» EXCERPTED TEXT:
◆ ◆ ◆

The Independent Party of Connecticut (IPC) is a minor political party in the State of Connecticut. As of November 3, 2014, Connecticut had 16,189 active voters registered with the Connecticut Secretary of State with the Independent party, making it the third largest party in the state. The party has at least one elected official. In November 2013, Lawrence DePillo was elected to the Waterbury Board of Aldermen.

After a 2022 Independent Party gubernatorial convention in which party chairman Mike Telesca voted to break a 79-79 tie between businessmen Bob Stefanowski and Rob Hotaling, the Party nominated Hotaling. Hotaling failed to garner the necessary 1% to maintain ballot access for the Independent Party. As a result, any Independent Party member who does not live in an area governed by a local IP town committee forfeits their membership.

==History==
In the 1930s, an Independent-Republican party was formed by Professor Albert Levitt of Redding, CT and Irving Fisher, a Yale economist. However, the official title of "Independent Party" was used later on. In 1958, Andrew C. LaCroix of Easton, Connecticut was acting treasurer of the Independent Party of Connecticut. The party backed Ms. Vivian Kellems of Stonington, Connecticut in a 1956 write-in campaign. At that time, Anthony Sparaco of Old Saybrook was president, and Rosemary Favale of Waterbury was vice-president. In 1959, Charles R. Iovino of Milford, Connecticut was also elected as an Independent write-in candidate. As early as 1967, the Independent Party of Connecticut successfully held meetings throughout the State. However, it is speculated that the Independent Party of Connecticut was actually formed on August 23, 1966.

◆ ◆ ◆

» STORED DATA:

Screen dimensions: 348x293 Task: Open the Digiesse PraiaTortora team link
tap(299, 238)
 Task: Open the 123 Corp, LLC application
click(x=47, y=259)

◆ ◆ ◆

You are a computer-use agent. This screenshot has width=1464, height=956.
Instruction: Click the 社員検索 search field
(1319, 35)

◆ ◆ ◆

» PROBLEM SET:
- a) According to the text about the Independent Party of Connecticut, when was Lawrence DePillo elected to the Waterbury Board of Aldermen?
- b) In the text about the Independent Party of Connecticut, swap "minor" for "small" in the passage starting at "The Independent Party of Connecticut (IPC)" and ending at "Board of Aldermen.", then write out that passage.
The lines come from a separate source unrelated to the text.

» EXERCISE SOLUTIONS:
- a) November 2013.

- b)
The Independent Party of Connecticut (IPC) is a small political party in the State of Connecticut. As of November 3, 2014, Connecticut had 16,189 active voters registered with the Connecticut Secretary of State with the Independent party, making it the third largest party in the state. The party has at least one elected official. In November 2013, Lawrence DePillo was elected to the Waterbury Board of Aldermen.